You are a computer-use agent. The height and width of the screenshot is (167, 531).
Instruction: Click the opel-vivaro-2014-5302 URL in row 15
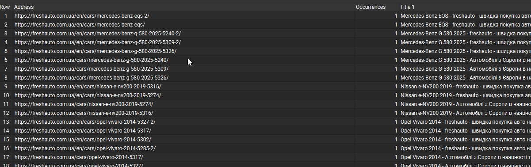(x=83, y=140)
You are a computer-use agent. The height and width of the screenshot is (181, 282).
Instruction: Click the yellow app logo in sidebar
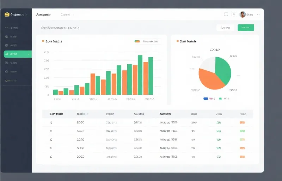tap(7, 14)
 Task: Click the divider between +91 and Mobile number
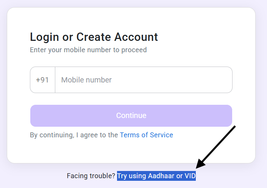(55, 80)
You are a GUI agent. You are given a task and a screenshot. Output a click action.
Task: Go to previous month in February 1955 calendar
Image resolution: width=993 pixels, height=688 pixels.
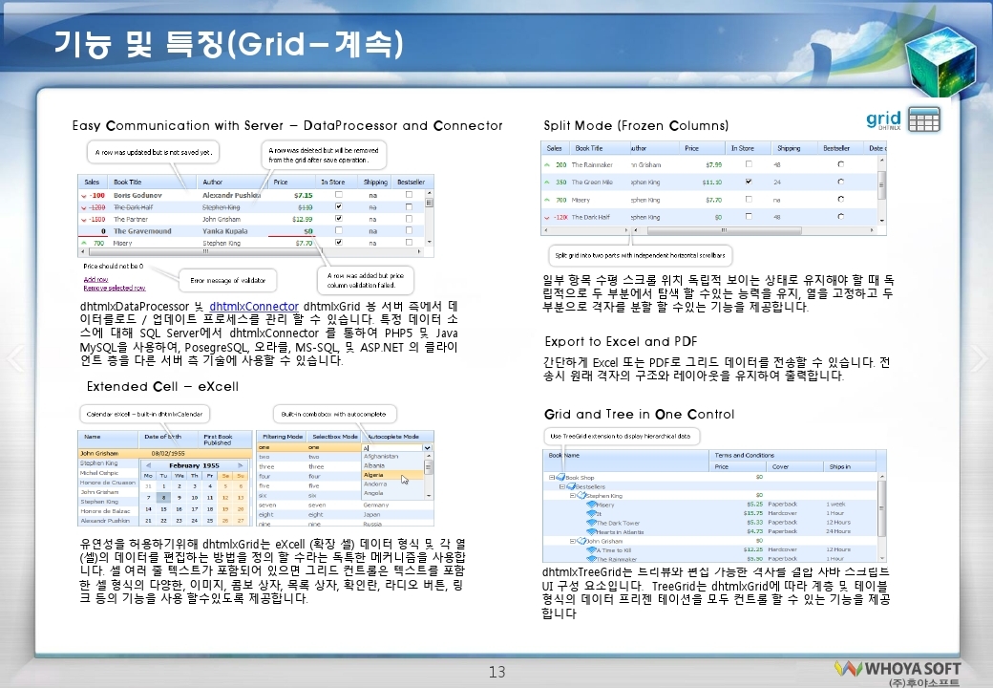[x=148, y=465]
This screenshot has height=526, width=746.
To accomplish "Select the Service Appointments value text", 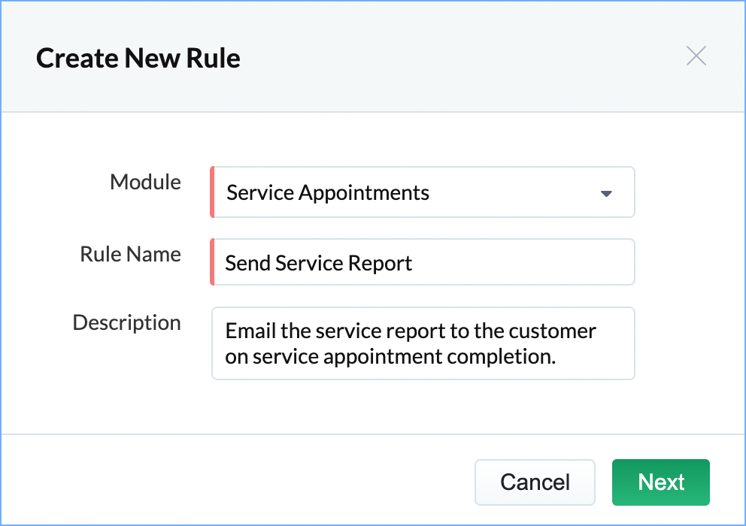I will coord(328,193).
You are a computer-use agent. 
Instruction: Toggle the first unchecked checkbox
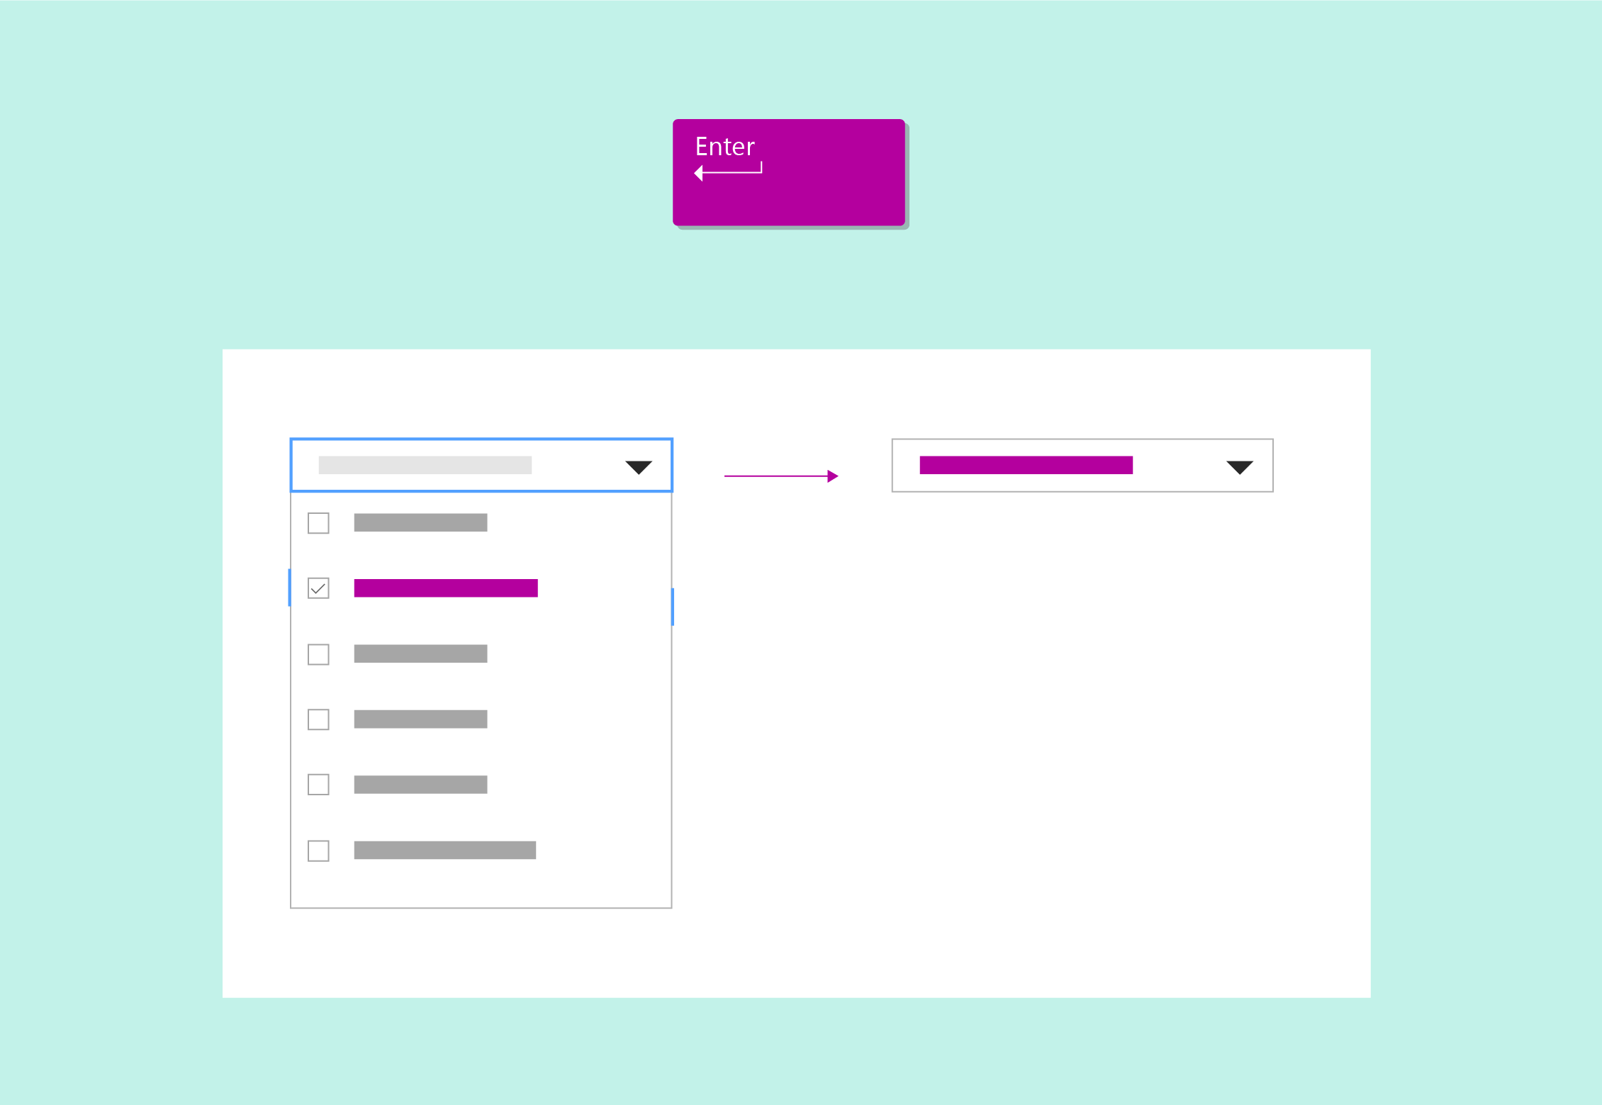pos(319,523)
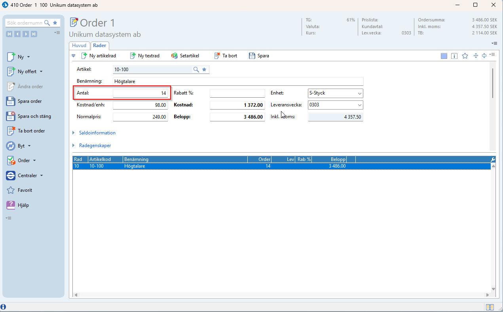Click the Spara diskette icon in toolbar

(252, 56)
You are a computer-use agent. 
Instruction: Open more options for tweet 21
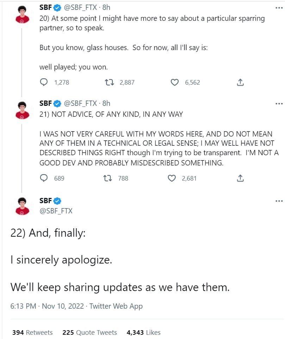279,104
☆ ☆ ☆
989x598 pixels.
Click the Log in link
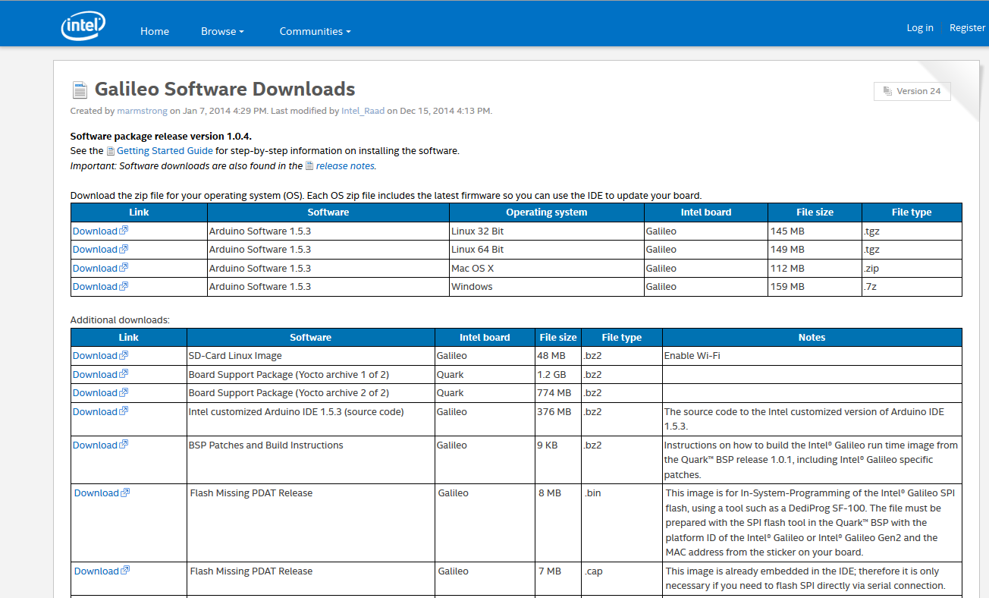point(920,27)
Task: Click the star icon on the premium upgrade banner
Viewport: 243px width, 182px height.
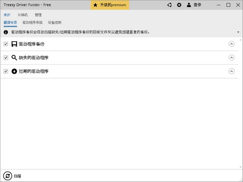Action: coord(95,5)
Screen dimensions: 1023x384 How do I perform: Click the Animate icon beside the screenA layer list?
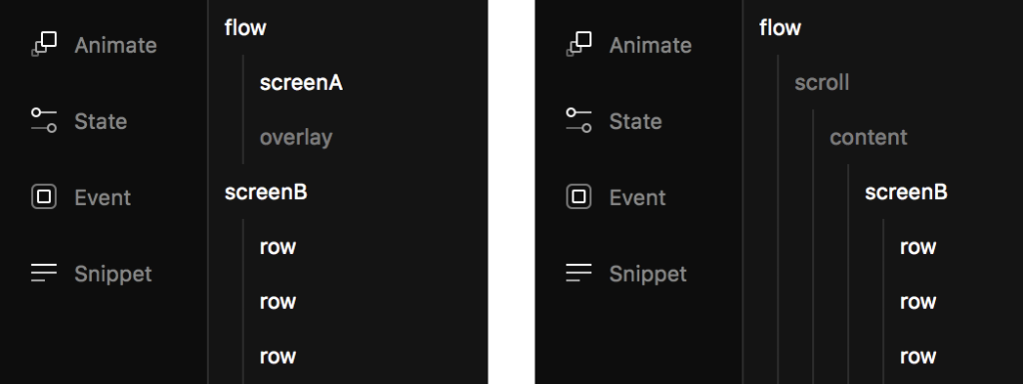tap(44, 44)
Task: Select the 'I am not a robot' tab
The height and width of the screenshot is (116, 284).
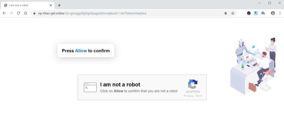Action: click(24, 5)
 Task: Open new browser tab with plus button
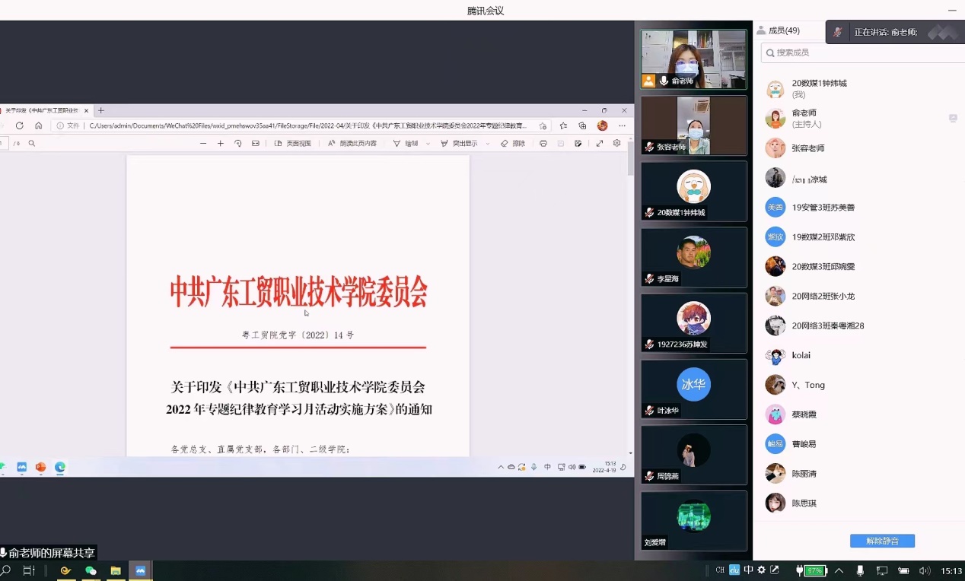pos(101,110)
☆ ☆ ☆
-- Task to complete --
Could you copy every line from the records that mentions the word "agent"?

-- Task output --
You are a computer-use agent. The height and width of the screenshot is (167, 531).
You are a computer-use agent. The height and width of the screenshot is (181, 282).
You are a GUI agent. You are given a task and a screenshot. Output a click action.
You are a computer-use agent. 
You are a computer-use agent. 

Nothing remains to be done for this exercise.